As the tears run down my face, i cant help but think, "I cant take this anymore!" The hardship, hurt, pain, stress, trials and tribulations!........knowing that i cant do this anymore. This lifestyle. These feelings. Living like this is hell itself. Crying because i dont know what to do, what my next move is. How do i handle things? NO ONE to help me. Help offers itself to me, body and soul, but deep down that help doesnt exist! That help is nowhere to be found. Crying.....Sitting here day by day, waiting for help. Is this the day that help knocks on my door? Is help here now? Why cant i move forward with my life? Why are there obstacles? Why are the ones that LOVE me and are suppose to be there for me arent? Why wont they push me. Give me that UMPTH i need to proceed, in the right direction that i need to be in, putting my life on track, getting my life together? WHY i ask you WHY? What did i do to deserve this, for you not to be there for me.

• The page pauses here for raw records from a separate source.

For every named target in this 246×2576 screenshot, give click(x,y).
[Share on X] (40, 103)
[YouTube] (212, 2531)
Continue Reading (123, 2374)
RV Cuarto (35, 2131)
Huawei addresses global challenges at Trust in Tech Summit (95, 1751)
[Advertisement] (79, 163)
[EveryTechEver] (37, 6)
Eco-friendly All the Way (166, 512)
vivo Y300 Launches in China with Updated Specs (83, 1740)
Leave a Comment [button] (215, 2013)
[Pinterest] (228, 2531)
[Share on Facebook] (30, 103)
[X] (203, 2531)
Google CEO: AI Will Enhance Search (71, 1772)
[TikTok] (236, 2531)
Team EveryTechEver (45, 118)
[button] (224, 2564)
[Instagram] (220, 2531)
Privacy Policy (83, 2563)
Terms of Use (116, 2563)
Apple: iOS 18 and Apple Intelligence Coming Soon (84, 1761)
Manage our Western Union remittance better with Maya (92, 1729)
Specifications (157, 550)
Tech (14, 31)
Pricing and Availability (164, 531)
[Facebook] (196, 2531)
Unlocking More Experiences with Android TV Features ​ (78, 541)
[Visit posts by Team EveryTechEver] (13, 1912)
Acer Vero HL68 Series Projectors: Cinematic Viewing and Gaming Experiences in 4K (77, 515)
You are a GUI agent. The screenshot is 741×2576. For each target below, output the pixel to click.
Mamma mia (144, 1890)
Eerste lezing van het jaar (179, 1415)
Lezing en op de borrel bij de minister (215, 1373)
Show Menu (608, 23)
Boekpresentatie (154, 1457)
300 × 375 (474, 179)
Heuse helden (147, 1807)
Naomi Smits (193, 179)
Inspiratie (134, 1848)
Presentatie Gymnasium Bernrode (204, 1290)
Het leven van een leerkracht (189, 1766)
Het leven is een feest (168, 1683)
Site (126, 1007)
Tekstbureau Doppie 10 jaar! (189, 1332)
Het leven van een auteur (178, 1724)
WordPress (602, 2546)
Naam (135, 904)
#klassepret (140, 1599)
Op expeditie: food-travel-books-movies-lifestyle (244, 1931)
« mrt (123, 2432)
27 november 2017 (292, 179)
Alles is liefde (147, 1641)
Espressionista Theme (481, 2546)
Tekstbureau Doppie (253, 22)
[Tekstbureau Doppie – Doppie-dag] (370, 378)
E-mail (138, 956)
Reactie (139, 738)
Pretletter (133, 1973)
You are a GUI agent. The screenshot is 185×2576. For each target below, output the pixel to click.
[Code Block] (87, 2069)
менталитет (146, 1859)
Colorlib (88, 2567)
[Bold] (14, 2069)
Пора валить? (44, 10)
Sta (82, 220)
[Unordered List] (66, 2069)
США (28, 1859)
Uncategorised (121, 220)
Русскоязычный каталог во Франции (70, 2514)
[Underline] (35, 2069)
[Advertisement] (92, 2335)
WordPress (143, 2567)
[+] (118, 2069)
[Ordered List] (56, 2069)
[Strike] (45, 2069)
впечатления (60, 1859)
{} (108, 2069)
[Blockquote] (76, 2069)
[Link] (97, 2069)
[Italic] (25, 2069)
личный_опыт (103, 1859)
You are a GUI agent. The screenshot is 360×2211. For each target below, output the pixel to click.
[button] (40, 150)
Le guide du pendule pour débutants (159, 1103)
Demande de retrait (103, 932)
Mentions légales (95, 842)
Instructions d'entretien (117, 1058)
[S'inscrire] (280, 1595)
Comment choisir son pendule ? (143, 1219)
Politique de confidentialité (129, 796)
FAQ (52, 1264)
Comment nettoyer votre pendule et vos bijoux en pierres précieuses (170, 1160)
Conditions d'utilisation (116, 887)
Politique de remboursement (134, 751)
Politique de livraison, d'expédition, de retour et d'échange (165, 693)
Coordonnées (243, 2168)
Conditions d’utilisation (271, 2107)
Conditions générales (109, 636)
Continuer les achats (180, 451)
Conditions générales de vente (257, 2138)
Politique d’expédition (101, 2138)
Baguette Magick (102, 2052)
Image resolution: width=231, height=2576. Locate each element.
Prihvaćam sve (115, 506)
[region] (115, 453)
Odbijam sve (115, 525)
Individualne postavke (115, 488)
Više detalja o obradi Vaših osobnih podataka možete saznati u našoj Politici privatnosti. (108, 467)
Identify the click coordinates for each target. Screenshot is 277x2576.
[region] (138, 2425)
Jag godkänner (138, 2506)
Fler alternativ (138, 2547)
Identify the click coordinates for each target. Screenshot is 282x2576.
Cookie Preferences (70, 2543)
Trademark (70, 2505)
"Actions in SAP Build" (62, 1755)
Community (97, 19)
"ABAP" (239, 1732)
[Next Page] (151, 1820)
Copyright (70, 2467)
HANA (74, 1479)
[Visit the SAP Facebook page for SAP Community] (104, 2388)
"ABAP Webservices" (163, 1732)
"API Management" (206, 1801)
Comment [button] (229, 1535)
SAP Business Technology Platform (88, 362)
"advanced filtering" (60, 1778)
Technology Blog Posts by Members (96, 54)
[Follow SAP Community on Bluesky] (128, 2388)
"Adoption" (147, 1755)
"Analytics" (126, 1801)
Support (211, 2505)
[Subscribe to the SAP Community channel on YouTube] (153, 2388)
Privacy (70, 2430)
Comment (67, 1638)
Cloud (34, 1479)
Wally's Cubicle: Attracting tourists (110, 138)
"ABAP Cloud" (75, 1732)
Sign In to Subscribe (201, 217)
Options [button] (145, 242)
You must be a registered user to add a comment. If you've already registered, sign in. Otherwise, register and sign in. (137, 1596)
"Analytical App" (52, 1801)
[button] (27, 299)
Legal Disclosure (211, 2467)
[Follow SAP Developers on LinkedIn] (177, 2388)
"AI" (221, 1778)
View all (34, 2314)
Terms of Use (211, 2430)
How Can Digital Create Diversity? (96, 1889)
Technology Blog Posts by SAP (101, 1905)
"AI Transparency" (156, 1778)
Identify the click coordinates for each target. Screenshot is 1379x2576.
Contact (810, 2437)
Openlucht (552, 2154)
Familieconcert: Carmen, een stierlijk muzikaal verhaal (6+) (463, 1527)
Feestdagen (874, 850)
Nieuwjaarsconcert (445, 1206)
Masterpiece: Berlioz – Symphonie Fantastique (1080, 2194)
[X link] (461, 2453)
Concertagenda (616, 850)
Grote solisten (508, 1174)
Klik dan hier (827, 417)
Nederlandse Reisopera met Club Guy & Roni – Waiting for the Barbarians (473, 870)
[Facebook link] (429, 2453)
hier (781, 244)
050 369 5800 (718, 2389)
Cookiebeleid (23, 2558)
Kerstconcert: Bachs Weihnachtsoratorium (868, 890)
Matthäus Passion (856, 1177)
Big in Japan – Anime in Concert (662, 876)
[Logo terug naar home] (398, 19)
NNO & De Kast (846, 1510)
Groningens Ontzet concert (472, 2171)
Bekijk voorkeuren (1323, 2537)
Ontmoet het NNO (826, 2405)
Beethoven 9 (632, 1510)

Give me your love yes, but love can only go so far. Love can only do but so much! Dont you want to see me succeed? I cant take it, i have to do things for ME now! DESPITE if you're there or not, i dont care! I cant sit back and watch your life fade and fall like the pedals of a withered rose! Tears gone! My body tingles....i feel reassured! The presence of change fills me. Action takes place and im ready. I know what i have to do to excel! And by all means, life goes on. A cut down tree continues to grow, SLOWLY, over time. But if u have the intentions for that tree to no longer grow, cut it down to the stump and THAT, forever it will remain and i REFUSE to be that stump! I will watch you be that stump while i grow and branch away. Smiling! Life seems to be reborn and a new start awaits!